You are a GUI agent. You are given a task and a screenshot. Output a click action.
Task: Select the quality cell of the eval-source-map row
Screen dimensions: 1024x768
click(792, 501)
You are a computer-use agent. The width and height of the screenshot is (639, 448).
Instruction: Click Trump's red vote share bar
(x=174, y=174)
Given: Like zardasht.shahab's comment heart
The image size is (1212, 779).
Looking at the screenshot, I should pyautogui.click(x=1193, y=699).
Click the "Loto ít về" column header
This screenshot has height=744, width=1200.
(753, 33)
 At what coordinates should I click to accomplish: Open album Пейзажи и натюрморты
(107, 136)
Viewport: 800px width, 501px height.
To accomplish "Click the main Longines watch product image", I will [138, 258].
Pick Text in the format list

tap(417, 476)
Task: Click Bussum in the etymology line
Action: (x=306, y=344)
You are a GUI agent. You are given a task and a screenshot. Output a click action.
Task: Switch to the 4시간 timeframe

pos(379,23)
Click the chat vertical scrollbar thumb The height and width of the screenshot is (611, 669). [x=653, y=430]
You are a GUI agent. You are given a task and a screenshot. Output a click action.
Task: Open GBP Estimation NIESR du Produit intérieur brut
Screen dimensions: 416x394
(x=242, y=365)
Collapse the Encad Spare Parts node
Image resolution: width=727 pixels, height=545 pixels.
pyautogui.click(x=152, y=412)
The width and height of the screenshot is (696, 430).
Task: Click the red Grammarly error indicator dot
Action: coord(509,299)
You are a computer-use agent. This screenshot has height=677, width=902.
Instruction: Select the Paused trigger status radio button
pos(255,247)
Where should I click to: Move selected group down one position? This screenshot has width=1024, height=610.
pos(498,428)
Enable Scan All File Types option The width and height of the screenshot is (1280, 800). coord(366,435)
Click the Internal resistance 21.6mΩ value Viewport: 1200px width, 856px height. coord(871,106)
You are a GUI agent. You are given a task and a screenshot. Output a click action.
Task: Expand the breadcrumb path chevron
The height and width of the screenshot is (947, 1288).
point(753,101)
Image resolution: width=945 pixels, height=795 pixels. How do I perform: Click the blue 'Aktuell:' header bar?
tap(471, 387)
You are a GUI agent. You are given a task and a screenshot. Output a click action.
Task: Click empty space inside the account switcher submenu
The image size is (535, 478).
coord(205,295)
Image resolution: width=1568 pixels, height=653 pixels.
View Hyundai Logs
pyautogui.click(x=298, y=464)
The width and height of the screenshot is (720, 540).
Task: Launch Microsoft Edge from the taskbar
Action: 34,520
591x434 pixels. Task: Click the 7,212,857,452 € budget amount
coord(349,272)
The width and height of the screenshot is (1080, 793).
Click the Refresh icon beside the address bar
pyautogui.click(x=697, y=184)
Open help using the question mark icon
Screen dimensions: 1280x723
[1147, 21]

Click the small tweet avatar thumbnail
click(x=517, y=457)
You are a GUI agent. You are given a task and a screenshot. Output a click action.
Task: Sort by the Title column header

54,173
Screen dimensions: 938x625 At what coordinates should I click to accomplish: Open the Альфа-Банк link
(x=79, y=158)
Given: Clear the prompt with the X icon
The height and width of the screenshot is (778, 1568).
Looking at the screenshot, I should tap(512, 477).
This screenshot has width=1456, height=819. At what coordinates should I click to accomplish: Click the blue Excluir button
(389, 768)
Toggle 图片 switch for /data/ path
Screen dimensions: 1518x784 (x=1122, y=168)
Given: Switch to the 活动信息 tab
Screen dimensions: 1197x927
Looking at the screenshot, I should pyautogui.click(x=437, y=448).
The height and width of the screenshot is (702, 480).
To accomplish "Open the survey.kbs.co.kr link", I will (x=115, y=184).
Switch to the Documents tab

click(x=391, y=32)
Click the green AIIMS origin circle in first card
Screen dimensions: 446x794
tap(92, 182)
■ ■ ■ ■ ■
§ Stated exercise
Rewrite all the records above, swapping every "GUI agent" for "interface agent" and leaving everything else as it is.

§ Finished task
You are a interface agent. You are given a task and a screenshot. Output a click action.
Task: Select the quality cell of the eval-source-map row
Screen dimensions: 1024x768
click(792, 501)
You are a computer-use agent. The width and height of the screenshot is (639, 448).
Instruction: Click Trump's red vote share bar
(x=174, y=174)
Given: Like zardasht.shahab's comment heart
The image size is (1212, 779).
Looking at the screenshot, I should pyautogui.click(x=1193, y=699).
Click the "Loto ít về" column header
This screenshot has height=744, width=1200.
(753, 33)
 At what coordinates should I click to accomplish: Open album Пейзажи и натюрморты
(107, 136)
Viewport: 800px width, 501px height.
To accomplish "Click the main Longines watch product image", I will [138, 258].
Pick Text in the format list

tap(417, 476)
Task: Click Bussum in the etymology line
Action: (x=306, y=344)
You are a interface agent. You are given a task and a screenshot. Output a click action.
Task: Switch to the 4시간 timeframe

pos(379,23)
Click the chat vertical scrollbar thumb The height and width of the screenshot is (611, 669). [x=653, y=430]
You are a interface agent. You are given a task and a screenshot. Output a click action.
Task: Open GBP Estimation NIESR du Produit intérieur brut
Screen dimensions: 416x394
(x=242, y=365)
Collapse the Encad Spare Parts node
Image resolution: width=727 pixels, height=545 pixels.
pyautogui.click(x=152, y=412)
The width and height of the screenshot is (696, 430).
Task: Click the red Grammarly error indicator dot
Action: coord(509,299)
You are a computer-use agent. This screenshot has height=677, width=902.
Instruction: Select the Paused trigger status radio button
pos(255,247)
Where should I click to: Move selected group down one position? This screenshot has width=1024, height=610.
pos(498,428)
Enable Scan All File Types option The width and height of the screenshot is (1280, 800). coord(366,435)
Click the Internal resistance 21.6mΩ value Viewport: 1200px width, 856px height. coord(871,106)
You are a interface agent. You are given a task and a screenshot. Output a click action.
Task: Expand the breadcrumb path chevron
The height and width of the screenshot is (947, 1288).
point(753,101)
Image resolution: width=945 pixels, height=795 pixels. How do I perform: Click the blue 'Aktuell:' header bar?
tap(471, 387)
You are a interface agent. You are given a task and a screenshot. Output a click action.
Task: Click empty space inside the account switcher submenu
The image size is (535, 478).
coord(205,295)
Image resolution: width=1568 pixels, height=653 pixels.
View Hyundai Logs
pyautogui.click(x=298, y=464)
The width and height of the screenshot is (720, 540).
Task: Launch Microsoft Edge from the taskbar
Action: 34,520
591x434 pixels. Task: Click the 7,212,857,452 € budget amount
coord(349,272)
The width and height of the screenshot is (1080, 793).
Click the Refresh icon beside the address bar
pyautogui.click(x=697, y=184)
Open help using the question mark icon
Screen dimensions: 1280x723
[1147, 21]

Click the small tweet avatar thumbnail
click(x=517, y=457)
You are a interface agent. You are given a task and a screenshot. Output a click action.
Task: Sort by the Title column header

54,173
Screen dimensions: 938x625 At what coordinates should I click to accomplish: Open the Альфа-Банк link
(x=79, y=158)
Given: Clear the prompt with the X icon
The height and width of the screenshot is (778, 1568).
Looking at the screenshot, I should tap(512, 477).
This screenshot has width=1456, height=819. At what coordinates should I click to accomplish: Click the blue Excluir button
(389, 768)
Toggle 图片 switch for /data/ path
Screen dimensions: 1518x784 (x=1122, y=168)
Given: Switch to the 活动信息 tab
Screen dimensions: 1197x927
Looking at the screenshot, I should pyautogui.click(x=437, y=448).
The height and width of the screenshot is (702, 480).
To accomplish "Open the survey.kbs.co.kr link", I will (x=115, y=184).
Switch to the Documents tab

click(x=391, y=32)
Click the green AIIMS origin circle in first card
Screen dimensions: 446x794
tap(92, 182)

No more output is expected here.